The Witcher season 3 will serve as a “heroic sendoff” for Henry Cavill
By Dan Selcke
Netflix’s The Witcher won’t end with season 3, but it will be the last time Henry Cavill will play title character Geralt of Rivia, which for some fans might as well be the end. Starting in season 4, the character will be played by Liam Hemsworth, Chris’ brother.
The Witcher season 3 will drop in 2023. It will roughly adapt Andrzej Sapkowski’s novel Time of Contempt, which has a lot for Geralt to do. “Henry has given so much to the show and so we want to honor that appropriately,” showrunner Lauren Hissrich told Entertainment Weekly. “What is so interesting is that season 3, to me, is the closest thing that we’ve done as a one-to-one adaptation of the books. Obviously, we can’t do every page, but Time of Contempt gave us so many big action events, plot points, defining character moments, huge reveals of a big bad. There’s so much to do that we were able to stick really, really closely with the books.”
"Geralt’s big turn is about giving up neutrality and doing anything that he has to do to get to Ciri. And to me, it’s the most heroic sendoff that we could have, even though it wasn’t written to be that. Geralt has a new mission in mind when we come back to him in season 4. He’s a slightly different Geralt than we expected. Now, by the way, that’s an understatement."
The Witcher season 3 will take us to the elven ruins of Shaerrawedd
“Neutrality” is a theme that will come up a lot in season 3. In the book Blood of Elves, Geralt gives Ciri a memorable speech about neutrality when they come upon the elven ruins of Shaerrawedd, but that moment hasn’t shown up onscreen yet.
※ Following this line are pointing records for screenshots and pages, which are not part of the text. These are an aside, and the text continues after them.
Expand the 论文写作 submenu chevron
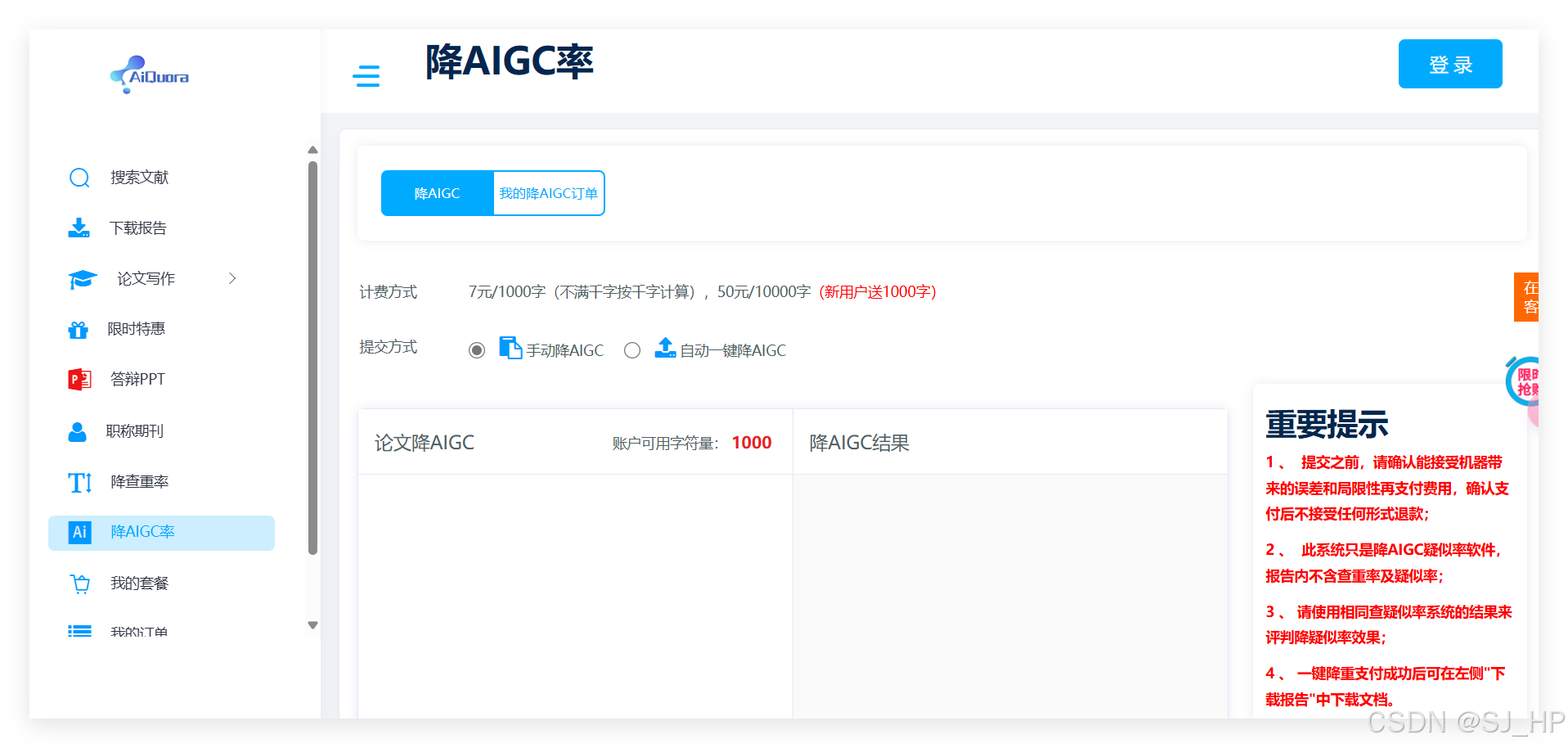Viewport: 1568px width, 748px height. click(x=232, y=278)
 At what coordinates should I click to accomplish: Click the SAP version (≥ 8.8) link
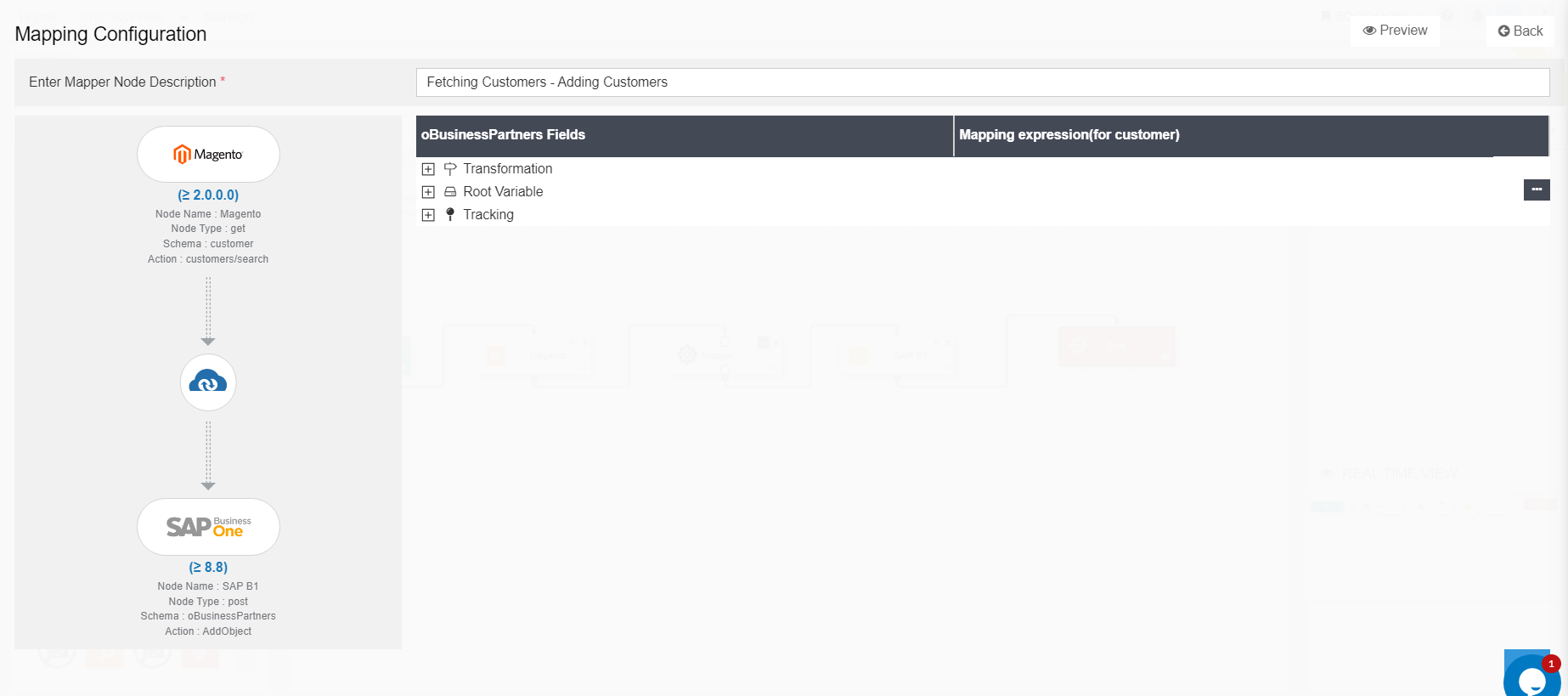[208, 568]
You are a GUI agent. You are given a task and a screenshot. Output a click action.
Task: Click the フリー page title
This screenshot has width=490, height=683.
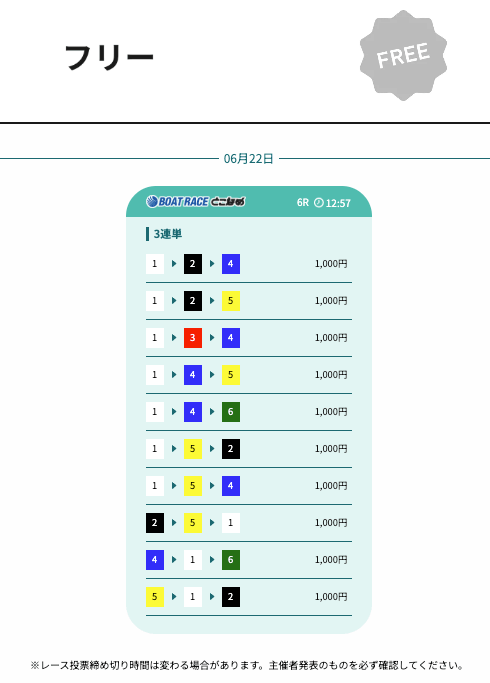(x=109, y=57)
It will in season 3, or at least some version will; whatever Hissrich says about textual fidelity, the show has proven itself very willing to stray from the source material, so I’ll believe it when I see it.
Speaking to EW, Hissrich called the Shaerrawedd set “one of the biggest we ever built.” (Incidentally, “Shaerrawedd” is also the title of the season 3 premiere.) “It was an interior-exterior set. Every shot is visual effects. Obviously there’s a fight happening, but more than that, it is this big, open space. There are blue screens everywhere, so we are just now putting the final touches on it. Episode 1’s been done for ages, but it’s taken that long to get this setting right. I think it’s really important for the story.”
It all comes back to the idea of neutrality, something that Geralt prizes but that he may have to abandon as his quest becomes increasingly intense and personal. “One of the very first things the writers do when we set out … to write a season is we write one-sentence character arcs so that we can boil it down to, this is Ciri’s journey this season, this is Yennefer’s, this is Geralt’s,” Hissrich explained. “Geralt’s was him relinquishing his neutrality by the end of the season.”
That all starts at Shaerrawedd. “This is when we get Geralt’s main thoughts on neutrality and why he wants to be neutral,” Hissrich said. “It’s a theme you will continue seeing throughout the season, right up to some of my favorite quotes between him and Dijkstra [Graham McTavish] about his neutrality offending so many people.”
The Witcher season 3 will arrive on Netflix sometime next year.